Once again I find myself planning for a new year, looking back to courses I taught when I was new to higher education last year, and reflecting on whether they need to be updated, and how they could be done differently to maximise the learning for students. I have learned so much in the last year, from colleagues, from reading, from experience and from consideration. I may have been ‘fresh’ to HE last year, but I find myself thinking about my teaching in a much fresher way as a result of the thinking I have been able to do in this role.
One of the first modules I am teaching is a very short course on teaching Personal, Social and Health Education in primary schools with our 4th year BEd students.

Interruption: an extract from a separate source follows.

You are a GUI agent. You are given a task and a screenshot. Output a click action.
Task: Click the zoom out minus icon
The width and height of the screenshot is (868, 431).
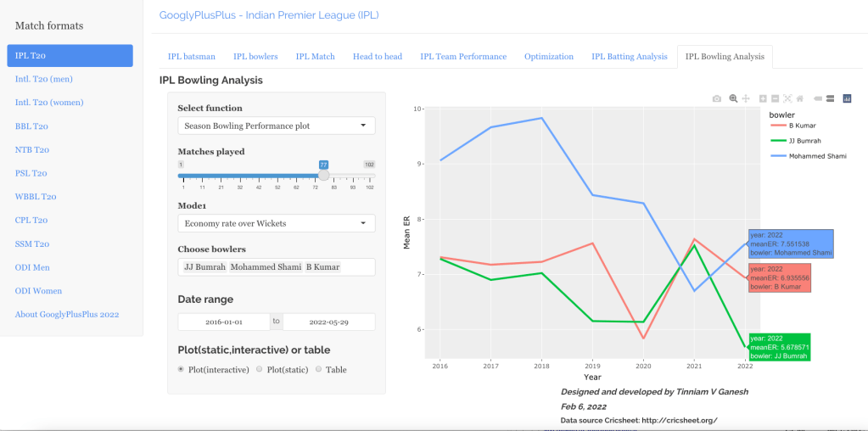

Last year I approached this from a very ‘school based’ point of view, and discussed with the students the various issues that might come up in schools, and how to deal with both the formal PSHE curriculum and the ad hoc ‘hidden curriculum’ of support in this area that is so intertwined with primary teaching. Since then, my reading and experience have exposed me to different points of view on PSHE, most notably the work of Ecclestone and Hayes (2008) on ‘The Dangerous Rise of Therapeutic Education‘, and I am keen to move the dialogue up a notch with the students from purely practice to deeper implications.
Last year I began the module, as I often do, by spending some time discussing the students’ experiences of PSHE teaching in school, both as part of their own schooling and what they had observed and experienced on teaching practice. My thinking was that we would start with where they were at, what they had done and build from there. This is a pretty classic move; get students to observe or reflect on good practice they have seen, assimilate the good practice and develop.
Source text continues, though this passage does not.